Face au raccourcissement de la distance entre le président Luiz Inácio Lula da Silva (PT) et le sénateur Flávio Bolsonaro (PL) dans les sondages électoraux, le candidat du PT au gouvernement de São Paulo, Fernando Haddad, a commencé à nationaliser le discours de souveraineté nationale, stratégie politique de son parrain politique pour ces élections. Haddad utilise la propagande électorale gratuite, les interviews et les discours pour renforcer cette narration.
L'ancien ministre des Finances projette la libération de Daniel Vorcaro, propriétaire de l'ancienne Banco Master, si Lula quitte son poste l'année prochaine. L'information sur cette projection surgit au milieu de la tension politique entre les deux champs adverses lors des élections brésiliennes.
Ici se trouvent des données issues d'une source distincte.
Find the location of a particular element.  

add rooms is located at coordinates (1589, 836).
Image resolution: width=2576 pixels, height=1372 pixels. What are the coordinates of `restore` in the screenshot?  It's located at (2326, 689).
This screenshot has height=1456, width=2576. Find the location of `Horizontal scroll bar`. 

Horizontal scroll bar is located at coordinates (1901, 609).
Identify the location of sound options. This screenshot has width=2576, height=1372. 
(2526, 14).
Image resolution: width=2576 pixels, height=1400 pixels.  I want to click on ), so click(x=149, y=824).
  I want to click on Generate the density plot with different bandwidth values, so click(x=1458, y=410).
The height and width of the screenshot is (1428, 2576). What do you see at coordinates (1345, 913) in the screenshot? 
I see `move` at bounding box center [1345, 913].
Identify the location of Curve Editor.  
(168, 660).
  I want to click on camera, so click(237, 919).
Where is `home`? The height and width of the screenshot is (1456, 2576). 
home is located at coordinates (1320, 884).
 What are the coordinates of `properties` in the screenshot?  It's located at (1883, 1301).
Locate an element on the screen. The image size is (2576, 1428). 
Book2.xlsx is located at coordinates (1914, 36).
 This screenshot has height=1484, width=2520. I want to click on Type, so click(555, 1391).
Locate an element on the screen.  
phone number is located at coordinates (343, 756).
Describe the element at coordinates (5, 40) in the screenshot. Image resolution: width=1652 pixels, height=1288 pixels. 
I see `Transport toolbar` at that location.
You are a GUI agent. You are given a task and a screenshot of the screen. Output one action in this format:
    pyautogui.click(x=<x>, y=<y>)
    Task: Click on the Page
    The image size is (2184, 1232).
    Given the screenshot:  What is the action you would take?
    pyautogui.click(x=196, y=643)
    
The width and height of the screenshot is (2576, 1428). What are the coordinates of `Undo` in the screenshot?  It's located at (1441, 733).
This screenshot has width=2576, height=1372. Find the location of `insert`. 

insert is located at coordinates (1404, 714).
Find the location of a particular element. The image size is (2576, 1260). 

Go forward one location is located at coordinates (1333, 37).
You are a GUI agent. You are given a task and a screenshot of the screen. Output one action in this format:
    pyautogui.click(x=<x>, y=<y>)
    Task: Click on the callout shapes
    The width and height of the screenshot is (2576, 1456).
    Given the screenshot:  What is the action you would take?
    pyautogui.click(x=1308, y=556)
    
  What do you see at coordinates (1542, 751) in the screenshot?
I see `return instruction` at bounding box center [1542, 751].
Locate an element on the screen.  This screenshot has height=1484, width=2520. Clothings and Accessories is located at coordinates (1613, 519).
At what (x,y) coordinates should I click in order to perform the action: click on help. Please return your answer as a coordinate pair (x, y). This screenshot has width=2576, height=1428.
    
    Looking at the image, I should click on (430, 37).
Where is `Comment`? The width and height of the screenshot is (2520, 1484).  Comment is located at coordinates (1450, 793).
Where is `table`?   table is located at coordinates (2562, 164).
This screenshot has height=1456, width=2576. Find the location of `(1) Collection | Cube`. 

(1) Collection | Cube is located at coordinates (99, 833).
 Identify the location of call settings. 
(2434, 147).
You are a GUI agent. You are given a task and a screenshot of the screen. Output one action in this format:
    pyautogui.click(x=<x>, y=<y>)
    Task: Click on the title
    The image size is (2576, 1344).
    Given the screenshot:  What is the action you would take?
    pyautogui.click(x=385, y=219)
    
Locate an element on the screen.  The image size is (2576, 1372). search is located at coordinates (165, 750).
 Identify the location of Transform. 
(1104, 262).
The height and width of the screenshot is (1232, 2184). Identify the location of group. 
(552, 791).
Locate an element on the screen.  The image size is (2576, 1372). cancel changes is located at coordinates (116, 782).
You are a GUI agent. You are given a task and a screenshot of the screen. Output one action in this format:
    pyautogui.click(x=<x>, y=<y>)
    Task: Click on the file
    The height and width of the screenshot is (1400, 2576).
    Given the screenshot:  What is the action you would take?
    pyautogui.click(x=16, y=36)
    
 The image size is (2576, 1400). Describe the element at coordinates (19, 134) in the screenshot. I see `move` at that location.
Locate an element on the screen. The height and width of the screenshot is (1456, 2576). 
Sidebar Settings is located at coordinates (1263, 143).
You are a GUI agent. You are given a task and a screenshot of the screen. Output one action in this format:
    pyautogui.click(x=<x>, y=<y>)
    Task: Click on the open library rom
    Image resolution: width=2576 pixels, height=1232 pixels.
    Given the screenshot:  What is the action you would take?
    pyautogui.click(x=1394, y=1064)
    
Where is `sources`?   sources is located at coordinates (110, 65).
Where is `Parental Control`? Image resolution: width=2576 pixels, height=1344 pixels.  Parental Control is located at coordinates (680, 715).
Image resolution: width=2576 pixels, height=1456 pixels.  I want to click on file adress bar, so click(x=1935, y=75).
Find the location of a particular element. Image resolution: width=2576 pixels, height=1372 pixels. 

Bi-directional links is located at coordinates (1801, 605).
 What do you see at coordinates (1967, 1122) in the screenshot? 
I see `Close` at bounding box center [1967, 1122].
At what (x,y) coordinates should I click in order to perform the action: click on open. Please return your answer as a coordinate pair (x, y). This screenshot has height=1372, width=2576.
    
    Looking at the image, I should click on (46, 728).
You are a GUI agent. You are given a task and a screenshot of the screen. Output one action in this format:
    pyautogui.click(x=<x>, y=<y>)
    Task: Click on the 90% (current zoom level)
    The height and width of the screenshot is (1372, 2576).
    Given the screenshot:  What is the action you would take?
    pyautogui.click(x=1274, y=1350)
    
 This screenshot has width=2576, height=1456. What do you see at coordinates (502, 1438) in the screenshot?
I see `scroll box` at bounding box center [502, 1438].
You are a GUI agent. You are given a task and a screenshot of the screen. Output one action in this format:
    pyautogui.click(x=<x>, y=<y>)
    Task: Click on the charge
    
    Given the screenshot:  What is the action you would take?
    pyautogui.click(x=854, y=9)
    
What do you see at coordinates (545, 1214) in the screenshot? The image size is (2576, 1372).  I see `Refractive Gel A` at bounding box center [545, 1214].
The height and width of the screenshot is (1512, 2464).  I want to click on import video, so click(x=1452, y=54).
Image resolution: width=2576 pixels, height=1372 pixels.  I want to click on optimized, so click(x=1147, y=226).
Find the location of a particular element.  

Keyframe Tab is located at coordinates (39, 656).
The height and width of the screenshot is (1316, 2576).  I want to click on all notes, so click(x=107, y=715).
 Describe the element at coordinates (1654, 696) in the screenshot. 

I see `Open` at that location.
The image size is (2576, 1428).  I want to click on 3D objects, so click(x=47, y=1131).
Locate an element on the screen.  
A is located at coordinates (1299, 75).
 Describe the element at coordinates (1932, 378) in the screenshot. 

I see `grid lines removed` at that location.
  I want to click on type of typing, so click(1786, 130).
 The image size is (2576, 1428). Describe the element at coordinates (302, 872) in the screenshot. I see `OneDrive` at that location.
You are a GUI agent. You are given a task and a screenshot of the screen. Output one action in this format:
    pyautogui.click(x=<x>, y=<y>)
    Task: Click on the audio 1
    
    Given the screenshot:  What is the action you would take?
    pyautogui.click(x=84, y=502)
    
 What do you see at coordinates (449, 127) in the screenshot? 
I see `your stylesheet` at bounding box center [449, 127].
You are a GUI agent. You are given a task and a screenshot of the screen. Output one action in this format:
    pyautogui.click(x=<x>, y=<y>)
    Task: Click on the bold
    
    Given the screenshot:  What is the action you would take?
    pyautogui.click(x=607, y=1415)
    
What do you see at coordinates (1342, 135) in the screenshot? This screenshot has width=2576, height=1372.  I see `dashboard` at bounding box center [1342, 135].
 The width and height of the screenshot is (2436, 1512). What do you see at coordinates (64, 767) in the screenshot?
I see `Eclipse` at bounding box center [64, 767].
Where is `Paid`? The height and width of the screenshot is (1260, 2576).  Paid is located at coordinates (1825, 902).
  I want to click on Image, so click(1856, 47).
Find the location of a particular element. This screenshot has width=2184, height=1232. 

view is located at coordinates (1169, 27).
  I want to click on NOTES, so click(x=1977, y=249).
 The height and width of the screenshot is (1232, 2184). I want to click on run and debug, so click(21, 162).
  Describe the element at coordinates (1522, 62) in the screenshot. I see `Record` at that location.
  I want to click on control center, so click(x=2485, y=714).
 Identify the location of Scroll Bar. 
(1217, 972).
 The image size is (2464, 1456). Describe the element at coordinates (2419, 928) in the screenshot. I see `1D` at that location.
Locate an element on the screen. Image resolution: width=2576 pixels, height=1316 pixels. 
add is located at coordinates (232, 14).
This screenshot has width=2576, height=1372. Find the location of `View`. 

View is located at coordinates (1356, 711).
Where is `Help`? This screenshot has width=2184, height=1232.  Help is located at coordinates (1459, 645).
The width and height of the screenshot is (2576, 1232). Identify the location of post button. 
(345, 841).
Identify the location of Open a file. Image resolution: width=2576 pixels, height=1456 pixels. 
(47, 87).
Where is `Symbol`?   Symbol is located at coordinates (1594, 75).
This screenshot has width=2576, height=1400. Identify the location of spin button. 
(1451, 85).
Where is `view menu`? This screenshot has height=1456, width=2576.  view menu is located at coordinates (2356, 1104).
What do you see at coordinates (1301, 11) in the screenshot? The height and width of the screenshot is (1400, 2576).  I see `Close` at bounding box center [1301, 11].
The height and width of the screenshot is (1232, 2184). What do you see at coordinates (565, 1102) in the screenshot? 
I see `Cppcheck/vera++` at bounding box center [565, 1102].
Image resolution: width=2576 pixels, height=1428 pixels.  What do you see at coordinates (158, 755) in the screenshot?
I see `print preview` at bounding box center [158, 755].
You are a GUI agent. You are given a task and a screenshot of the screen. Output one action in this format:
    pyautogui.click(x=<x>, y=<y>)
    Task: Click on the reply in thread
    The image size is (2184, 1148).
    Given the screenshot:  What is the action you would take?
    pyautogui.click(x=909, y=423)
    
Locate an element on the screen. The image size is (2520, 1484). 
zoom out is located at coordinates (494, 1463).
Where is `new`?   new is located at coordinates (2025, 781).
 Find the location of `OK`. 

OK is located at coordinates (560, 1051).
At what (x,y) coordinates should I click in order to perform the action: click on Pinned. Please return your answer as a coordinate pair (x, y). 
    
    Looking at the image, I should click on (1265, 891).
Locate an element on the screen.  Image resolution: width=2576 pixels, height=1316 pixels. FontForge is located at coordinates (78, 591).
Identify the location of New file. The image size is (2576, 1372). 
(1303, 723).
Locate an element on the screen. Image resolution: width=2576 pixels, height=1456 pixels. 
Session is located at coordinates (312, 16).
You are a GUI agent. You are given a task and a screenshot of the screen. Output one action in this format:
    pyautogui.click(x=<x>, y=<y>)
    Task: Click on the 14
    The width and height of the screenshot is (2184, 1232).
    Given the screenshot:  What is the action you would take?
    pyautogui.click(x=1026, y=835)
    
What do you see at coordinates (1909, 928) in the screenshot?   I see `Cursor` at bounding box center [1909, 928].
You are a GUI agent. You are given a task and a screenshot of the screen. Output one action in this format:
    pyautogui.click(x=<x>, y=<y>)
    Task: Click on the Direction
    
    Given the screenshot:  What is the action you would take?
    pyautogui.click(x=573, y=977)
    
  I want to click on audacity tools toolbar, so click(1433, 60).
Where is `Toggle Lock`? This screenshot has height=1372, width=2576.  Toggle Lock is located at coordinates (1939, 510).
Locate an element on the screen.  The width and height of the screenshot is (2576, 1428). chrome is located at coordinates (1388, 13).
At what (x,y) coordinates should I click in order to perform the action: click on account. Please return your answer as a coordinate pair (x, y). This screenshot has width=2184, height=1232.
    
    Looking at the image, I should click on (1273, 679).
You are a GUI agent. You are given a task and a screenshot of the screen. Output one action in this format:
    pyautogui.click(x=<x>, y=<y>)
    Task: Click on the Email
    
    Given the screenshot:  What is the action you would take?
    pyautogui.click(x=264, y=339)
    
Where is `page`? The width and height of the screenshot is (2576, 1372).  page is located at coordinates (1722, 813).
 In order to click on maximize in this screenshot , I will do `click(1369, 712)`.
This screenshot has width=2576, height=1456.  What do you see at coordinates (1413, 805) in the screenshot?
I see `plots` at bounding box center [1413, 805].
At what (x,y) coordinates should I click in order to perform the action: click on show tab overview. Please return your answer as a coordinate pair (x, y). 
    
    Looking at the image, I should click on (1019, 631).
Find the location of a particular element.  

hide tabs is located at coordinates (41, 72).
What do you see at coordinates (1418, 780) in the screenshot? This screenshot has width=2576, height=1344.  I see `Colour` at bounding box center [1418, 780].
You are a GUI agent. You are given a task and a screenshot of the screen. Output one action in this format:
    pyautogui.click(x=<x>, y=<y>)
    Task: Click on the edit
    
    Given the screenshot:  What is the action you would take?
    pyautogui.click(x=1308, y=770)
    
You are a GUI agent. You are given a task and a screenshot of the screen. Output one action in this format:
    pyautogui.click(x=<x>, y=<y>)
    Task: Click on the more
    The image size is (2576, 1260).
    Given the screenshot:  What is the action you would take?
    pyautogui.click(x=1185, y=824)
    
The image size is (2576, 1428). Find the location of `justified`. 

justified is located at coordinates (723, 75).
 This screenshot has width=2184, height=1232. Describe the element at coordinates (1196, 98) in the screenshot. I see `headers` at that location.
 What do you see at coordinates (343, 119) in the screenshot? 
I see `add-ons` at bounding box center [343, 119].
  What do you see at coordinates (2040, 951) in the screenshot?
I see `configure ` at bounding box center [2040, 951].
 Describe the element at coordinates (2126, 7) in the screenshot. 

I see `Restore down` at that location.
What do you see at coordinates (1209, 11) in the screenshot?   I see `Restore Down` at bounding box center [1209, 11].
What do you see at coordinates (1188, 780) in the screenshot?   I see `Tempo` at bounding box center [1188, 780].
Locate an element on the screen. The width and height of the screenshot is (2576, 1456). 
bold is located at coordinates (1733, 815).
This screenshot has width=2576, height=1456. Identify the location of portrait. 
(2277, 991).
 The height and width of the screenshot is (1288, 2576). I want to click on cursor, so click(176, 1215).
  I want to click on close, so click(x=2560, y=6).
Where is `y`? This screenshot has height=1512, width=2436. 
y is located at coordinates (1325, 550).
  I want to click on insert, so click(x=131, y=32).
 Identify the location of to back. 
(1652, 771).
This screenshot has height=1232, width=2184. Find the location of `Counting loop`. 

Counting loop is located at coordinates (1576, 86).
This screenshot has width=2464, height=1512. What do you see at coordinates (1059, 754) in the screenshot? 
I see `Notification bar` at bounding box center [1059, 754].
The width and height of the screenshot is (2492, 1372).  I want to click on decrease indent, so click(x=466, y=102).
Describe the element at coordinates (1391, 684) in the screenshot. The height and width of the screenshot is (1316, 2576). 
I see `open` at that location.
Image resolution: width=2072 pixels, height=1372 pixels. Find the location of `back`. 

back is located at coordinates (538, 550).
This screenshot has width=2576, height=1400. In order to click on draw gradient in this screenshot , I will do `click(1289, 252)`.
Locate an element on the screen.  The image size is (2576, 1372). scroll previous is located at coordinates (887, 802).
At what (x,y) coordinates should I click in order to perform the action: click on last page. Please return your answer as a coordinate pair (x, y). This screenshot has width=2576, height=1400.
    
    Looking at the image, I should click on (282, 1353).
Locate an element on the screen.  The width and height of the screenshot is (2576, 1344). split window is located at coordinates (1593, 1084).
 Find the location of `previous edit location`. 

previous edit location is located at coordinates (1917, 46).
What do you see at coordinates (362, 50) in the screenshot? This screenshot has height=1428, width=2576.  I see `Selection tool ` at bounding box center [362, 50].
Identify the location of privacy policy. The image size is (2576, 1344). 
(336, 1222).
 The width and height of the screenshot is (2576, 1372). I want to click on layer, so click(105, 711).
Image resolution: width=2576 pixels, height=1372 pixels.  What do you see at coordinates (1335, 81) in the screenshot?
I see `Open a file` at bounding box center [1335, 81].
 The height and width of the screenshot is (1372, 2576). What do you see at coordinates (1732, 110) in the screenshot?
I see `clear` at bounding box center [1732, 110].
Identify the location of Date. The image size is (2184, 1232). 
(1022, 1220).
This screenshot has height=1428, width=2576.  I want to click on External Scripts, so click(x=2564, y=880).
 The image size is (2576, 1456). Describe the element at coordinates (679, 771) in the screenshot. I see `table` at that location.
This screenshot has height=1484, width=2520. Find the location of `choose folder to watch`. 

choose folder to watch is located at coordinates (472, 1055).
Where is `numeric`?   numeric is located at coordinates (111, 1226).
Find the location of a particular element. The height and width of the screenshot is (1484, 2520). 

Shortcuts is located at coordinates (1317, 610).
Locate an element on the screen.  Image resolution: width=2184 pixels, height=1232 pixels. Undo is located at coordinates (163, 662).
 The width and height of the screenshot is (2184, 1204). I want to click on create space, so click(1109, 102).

Lundi (7), jour de l'Indépendance, Haddad a saisi l'occasion de présenter à la télévision un programme contenant des critiques contre le tarifaço appliqué par le gouvernement de Donald Trump, président des États-Unis, sur les exportations brésiliennes. Dans son discours, le candidat a déclaré : « Plus de deux siècles plus tard, ils veulent nous faire agenouiller à nouveau : avant, devant le Portugal, et aujourd'hui, devant les États-Unis. Mais avec les mêmes trahisons, des gens de l'intérieur se vendant aux gens de l'extérieur ».
Dans le camp opposé, Flávio Bolsonaro est apparu au CPAC (Conférence d'Action Politique Conservatrice), un événement international qui réunit des dirigeants conservateurs, mettant en évidence la polarisation entre les deux champs dans la dispute politique brésilienne.